“In White Burgess Langille Inman v. Abbot v. Haliburton Co, 2015 SCC 23 [“White Burgess”], Cromwell J opened the judgment as follows:
Expert evidence can be a key element in the search for the truth, but it may also pose special dangers. To guard against them, the Court over the last 20 years or so has progressively tightened the rules of admissibility and enhanced the trial judge’s gatekeeping role. These developments seek to ensure that expert opinion evidence meets certain basic standards before it is admitted. See para 1.
In the child protection context, and in particular in a case such as this where the Society seeks to permanently sever the legal relationship between the children and their parents while severely restricting contact, the dangers associated with admitting potentially unreliable experts are perhaps at their highest. As noted in the Report of the Motherisk Commission, losing one’s child to an Order for extended Society care is the “capital punishment of child protection law.” Thus, the import of rigorously scrutinizing proposed expert evidence can hardly be overstated.
Under the Ontario Family Law Rules, three types of experts are contemplated: joint litigation experts, litigation experts, and participant experts. Only the latter two designations are relevant on this voir dire.
A “litigation expert” is defined in Rule 20.2 as “a person engaged for the purpose of litigation to provide expert opinion evidence.”
A “participant expert” means a person who is not engaged to provide expert opinion evidence for the purposes of litigation, but who provides expert opinion evidence based on the exercise of his or her skills, knowledge, training or experience while observing or participating in the events at issue.

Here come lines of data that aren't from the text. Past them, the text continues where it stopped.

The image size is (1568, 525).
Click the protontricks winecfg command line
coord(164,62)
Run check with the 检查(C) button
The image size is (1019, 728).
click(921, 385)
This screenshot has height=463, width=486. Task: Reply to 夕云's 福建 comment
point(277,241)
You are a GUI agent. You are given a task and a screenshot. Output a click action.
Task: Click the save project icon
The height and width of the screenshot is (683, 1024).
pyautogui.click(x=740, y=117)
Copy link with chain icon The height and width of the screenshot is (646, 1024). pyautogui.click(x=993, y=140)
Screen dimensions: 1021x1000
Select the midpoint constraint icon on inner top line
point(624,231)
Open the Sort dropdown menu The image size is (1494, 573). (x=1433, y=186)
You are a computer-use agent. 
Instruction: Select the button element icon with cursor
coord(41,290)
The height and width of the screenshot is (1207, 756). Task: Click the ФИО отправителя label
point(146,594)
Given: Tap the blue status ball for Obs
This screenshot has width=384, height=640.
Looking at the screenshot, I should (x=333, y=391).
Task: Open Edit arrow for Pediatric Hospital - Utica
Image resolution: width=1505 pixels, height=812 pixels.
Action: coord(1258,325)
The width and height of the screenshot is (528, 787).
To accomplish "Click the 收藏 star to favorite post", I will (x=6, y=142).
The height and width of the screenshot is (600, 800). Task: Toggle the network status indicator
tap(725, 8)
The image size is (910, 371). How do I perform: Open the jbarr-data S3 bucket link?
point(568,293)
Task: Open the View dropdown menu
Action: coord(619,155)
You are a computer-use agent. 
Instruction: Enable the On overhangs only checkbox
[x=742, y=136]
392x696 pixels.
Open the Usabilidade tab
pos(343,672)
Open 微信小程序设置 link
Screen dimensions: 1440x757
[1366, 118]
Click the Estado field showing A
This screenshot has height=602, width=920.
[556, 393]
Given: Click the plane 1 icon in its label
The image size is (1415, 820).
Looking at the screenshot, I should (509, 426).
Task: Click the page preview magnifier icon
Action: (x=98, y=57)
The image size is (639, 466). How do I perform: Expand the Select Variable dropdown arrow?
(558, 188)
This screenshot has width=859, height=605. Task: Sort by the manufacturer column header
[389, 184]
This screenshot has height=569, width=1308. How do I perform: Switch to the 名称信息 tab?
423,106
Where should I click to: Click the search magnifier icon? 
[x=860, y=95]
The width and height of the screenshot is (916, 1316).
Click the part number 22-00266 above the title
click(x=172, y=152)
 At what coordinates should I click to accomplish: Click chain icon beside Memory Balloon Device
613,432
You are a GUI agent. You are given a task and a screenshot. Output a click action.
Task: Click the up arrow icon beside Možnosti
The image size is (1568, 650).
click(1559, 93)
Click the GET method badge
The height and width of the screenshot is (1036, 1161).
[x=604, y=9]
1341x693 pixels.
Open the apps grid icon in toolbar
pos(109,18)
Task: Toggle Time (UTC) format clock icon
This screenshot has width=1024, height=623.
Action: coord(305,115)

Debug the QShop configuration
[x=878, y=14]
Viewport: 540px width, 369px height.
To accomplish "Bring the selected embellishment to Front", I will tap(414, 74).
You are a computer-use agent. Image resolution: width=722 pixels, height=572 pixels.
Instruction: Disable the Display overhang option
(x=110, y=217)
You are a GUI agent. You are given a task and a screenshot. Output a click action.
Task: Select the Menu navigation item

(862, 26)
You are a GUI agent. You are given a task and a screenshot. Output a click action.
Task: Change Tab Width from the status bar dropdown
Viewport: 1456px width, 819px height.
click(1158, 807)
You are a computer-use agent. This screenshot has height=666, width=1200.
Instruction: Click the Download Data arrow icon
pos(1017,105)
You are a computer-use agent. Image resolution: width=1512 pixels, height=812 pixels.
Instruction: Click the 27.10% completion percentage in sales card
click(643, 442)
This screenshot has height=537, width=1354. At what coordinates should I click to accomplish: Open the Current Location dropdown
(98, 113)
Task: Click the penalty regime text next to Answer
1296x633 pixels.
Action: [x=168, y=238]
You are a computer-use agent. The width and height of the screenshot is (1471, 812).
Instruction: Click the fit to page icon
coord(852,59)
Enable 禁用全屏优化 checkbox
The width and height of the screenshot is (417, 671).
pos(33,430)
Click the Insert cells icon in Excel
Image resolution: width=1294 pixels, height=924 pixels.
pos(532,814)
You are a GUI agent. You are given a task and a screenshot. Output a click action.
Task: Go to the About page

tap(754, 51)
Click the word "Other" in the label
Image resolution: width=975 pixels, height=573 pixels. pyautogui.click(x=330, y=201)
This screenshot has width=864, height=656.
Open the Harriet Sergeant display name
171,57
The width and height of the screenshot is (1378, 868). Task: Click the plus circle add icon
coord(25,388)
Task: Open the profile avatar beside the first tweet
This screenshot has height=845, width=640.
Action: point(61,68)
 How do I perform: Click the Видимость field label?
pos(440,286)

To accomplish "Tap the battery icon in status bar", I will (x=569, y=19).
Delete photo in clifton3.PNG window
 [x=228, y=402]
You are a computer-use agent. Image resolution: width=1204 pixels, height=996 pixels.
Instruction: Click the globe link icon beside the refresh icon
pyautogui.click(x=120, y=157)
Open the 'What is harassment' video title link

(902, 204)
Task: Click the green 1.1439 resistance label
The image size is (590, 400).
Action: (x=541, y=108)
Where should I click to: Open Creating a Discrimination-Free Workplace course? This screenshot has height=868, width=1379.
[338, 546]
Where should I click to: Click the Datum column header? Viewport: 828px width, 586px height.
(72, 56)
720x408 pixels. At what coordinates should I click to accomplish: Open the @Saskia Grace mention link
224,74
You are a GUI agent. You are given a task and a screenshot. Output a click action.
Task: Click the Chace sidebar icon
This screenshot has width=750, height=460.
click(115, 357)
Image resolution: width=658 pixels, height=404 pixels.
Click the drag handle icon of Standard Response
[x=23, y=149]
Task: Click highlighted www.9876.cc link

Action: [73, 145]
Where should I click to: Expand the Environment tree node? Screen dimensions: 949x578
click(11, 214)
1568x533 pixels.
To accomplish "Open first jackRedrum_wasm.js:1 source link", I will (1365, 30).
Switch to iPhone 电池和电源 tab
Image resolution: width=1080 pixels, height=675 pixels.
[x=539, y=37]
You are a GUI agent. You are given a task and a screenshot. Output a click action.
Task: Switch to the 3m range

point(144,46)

Where a party seeks to call a litigation expert as a witness at trial, that party must serve an expert report at least 6 days before the settlement conference, which report must include an acknowledgement of expert’s duty (Form 20.2) signed by the expert. Other requirements include that the proposed expert must include in the report any instructions provided to him or her in relation to the case, and the expert’s reasons for his or her opinion. See the recent decision of Smith J. in Aldush v. Alani, 2021 ONSC 6410, setting out the applicable test and analysis in the case of a litigation expert.
By contrast, where a party seeks to call a “participant expert” as witness at trial, the acknowledgement of expert’s duty is not required, nor are the documents or information set out in Rule 20.2(2). The party must simply serve notice of the intent to call that proposed witness at least six days before the settlement conference, serve any written opinion of that proposed expert upon which the party intends to rely, and serve, at the other party’s request, a copy of any supporting opinion evidence the participant expert intends to provide.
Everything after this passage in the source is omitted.